"If the assertions are true, the alleged conduct at the University of Miami is an illustration of the need for serious and fundamental change in many critical aspects of college sports," NCAA president Mark Emmert said in a statement.
The Hurricanes' entire football team practiced Wednesday, even though Shapiro's claims involve several current players. Coach Al Golden said it was too soon to take disciplinary action. His team opens the season Sept. 5.
Last week, Emmert led a group of university presidents in drafting an outline for change in college sports. The group included Miami president Donna Shalala.
"The serious threats to the integrity of college sports are one of the key reasons why I called together more than 50 presidents and chancellors last week to drive substantive changes to Division I intercollegiate athletics," Emmert said in his statement.
In the last 18 months, the football teams at Southern California, Ohio State, Auburn, Oregon, Michigan, North Carolina, Georgia Tech, and Louisiana State have been investigated or sanctioned by the NCAA.
Shalala said she was upset, disheartened, and saddened by Shapiro's allegations.
"We will vigorously pursue the truth, wherever that path may lead, and I have insisted upon complete, honest, and transparent cooperation with the NCAA from our staff and students," Shalala said in a statement.
Most cases are resolved in six to seven months, but more complex investigations take longer, an NCAA official said.
Shapiro was sentenced to prison in June for masterminding a $930 million Ponzi scheme, and was ordered to pay more than $82 million in restitution to investors. He gave 100 hours of jailhouse interviews to Yahoo Sports, the website reported.

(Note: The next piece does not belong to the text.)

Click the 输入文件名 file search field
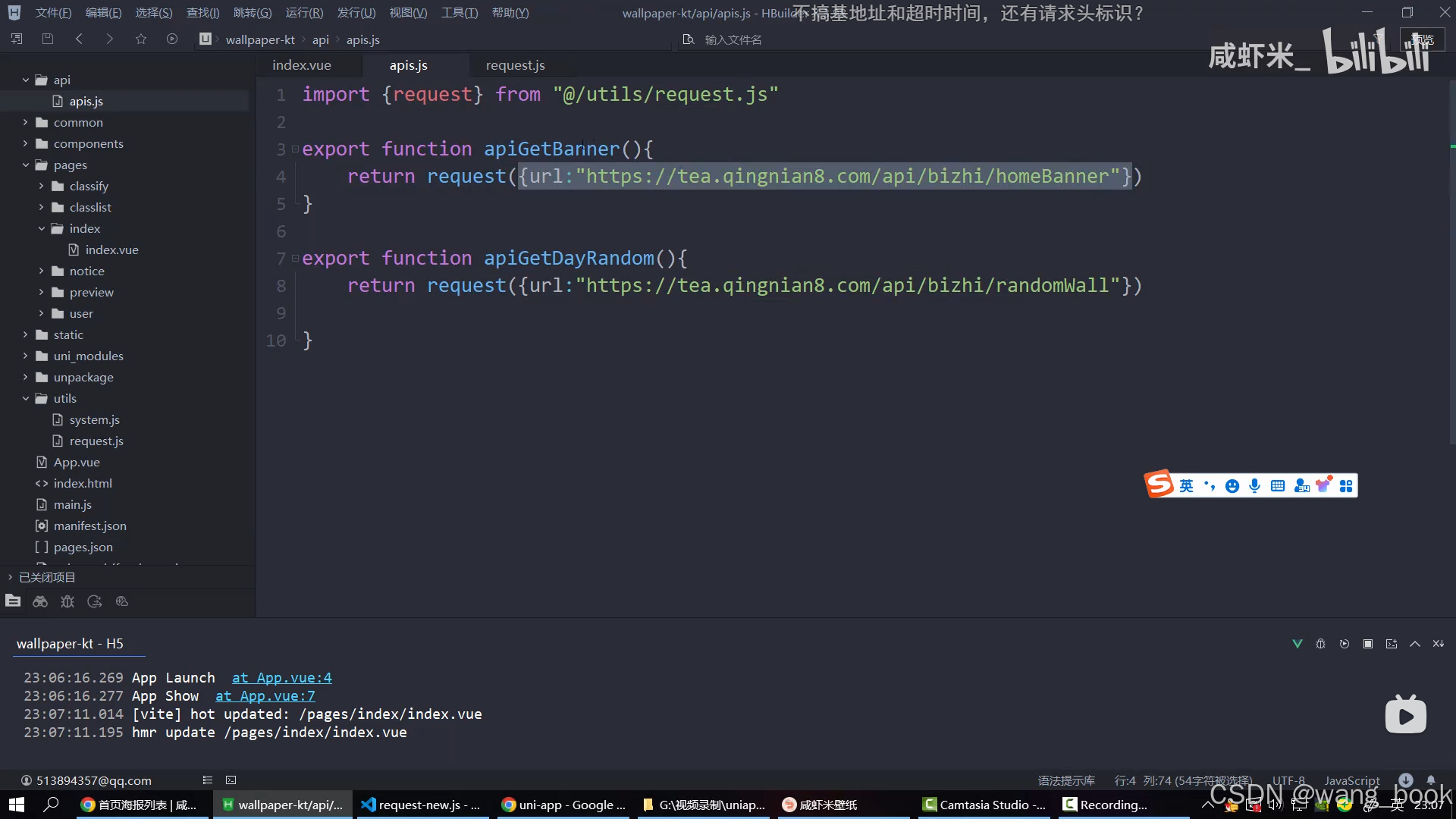This screenshot has width=1456, height=819. point(733,39)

NCAA investigators were on the Miami campus this week and have interviewed Shalala and Shawn Eichorst, who was hired as athletic director in April to replace Kirby Hocutt. Golden, the former head coach at Temple, is in his first year as Miami's coach after Randy Shannon was fired. He said he is eager to obtain answers quickly, in part so his players don't repeat mistakes.
"If they were exposed to Mr. Shapiro, clearly we have to make sure we prevent that going forward," Golden said.
Yahoo Sports published its story Tuesday, saying that in addition to interviewing Shapiro over 11 months, it audited thousands of pages of financial and business records to examine his claims, some involving events of nearly a decade ago.
A person familiar with the situation said much of Shapiro's access to Hurricanes programs in recent years was approved by Hocutt, who is now at Texas Tech. Hocutt, the person said, allowed Shapiro on the sideline before football games at times during the 2008 season, and invited him to select gatherings reserved for the athletic department's biggest donors.
In a statement, Hocutt said Shapiro was treated like other members of the Hurricane Club.
Larry Coker, who coached the Hurricanes in 2001-06, said he had not been contacted by the NCAA or Miami about the investigation.